One day soon, I’d tear him limb from limb again.
It took nearly an hour for the three of us to clean up the remnants of our battle against Aden. Even in New York City, we couldn’t just leave puddles of blood in an empty warehouse. The vastness of this metropolis may add a layer of anonymity, but advancements in science and technology forced us to become more adept at covering our tracks. Discarding the rags saturated with blood and grime, we watched in silence as they burned to ash. Any evidence linking us to this place was now up in smoke.

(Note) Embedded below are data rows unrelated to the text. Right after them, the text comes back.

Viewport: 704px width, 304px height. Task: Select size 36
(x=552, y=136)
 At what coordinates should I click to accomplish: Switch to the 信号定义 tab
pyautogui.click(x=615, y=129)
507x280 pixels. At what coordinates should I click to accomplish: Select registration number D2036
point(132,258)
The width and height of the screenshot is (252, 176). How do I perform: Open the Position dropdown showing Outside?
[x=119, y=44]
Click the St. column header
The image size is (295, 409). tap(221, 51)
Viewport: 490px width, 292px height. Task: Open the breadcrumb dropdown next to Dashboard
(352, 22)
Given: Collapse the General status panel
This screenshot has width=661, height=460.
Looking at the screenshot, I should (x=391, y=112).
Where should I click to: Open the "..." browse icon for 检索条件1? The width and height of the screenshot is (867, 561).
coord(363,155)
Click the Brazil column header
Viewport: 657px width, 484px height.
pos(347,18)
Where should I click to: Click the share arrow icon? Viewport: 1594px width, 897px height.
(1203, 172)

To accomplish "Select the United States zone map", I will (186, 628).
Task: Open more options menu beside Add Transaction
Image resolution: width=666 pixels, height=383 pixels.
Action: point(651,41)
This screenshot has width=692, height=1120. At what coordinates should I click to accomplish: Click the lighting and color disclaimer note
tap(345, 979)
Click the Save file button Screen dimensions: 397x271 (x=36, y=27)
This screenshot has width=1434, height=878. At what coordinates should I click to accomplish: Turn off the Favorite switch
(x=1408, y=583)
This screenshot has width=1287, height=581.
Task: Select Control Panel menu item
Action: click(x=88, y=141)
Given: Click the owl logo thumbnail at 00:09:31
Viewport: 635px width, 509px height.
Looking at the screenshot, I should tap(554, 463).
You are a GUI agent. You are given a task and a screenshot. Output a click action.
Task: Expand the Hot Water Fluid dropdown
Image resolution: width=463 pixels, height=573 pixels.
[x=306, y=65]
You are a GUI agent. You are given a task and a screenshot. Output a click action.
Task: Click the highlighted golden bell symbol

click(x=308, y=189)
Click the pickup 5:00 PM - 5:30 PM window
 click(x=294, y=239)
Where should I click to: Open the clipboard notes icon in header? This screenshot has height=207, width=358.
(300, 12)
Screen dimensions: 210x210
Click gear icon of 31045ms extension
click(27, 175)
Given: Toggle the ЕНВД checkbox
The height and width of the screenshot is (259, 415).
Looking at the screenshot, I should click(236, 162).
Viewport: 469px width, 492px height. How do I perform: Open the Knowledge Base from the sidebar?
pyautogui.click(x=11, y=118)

My shoes seemed like they were made of lead as we finally rode the elevator back up to the caput’s apartment. We were all past the point of exhaustion, but more work needed to be done to lay Milton and Marie to rest. I was already pissed off, and I had no doubts that the ass chewing I was going to receive from Everest would send me over the edge. My attention dropped to the hole in my shirt where Aden’s blade had sliced through my flesh. The faint outline of Noah’s handprint was still visible on my chest. I buttoned my jacket to hide the evidence of my death and Noah’s subsequent help. I closed my eyes to collect myself, but every time I did so since waking up, I felt the sharp point of Aden’s knife as it carved through muscle and bone. Pain overwhelmed my senses. Balling my hands into tight fists, I tried to steady a slight tremor. The pain quickly dissipated and was replaced with anxiety as Everest flung the door open before Noah even had a chance to knock. He stood in the doorway, his eyes drilling through the three of us.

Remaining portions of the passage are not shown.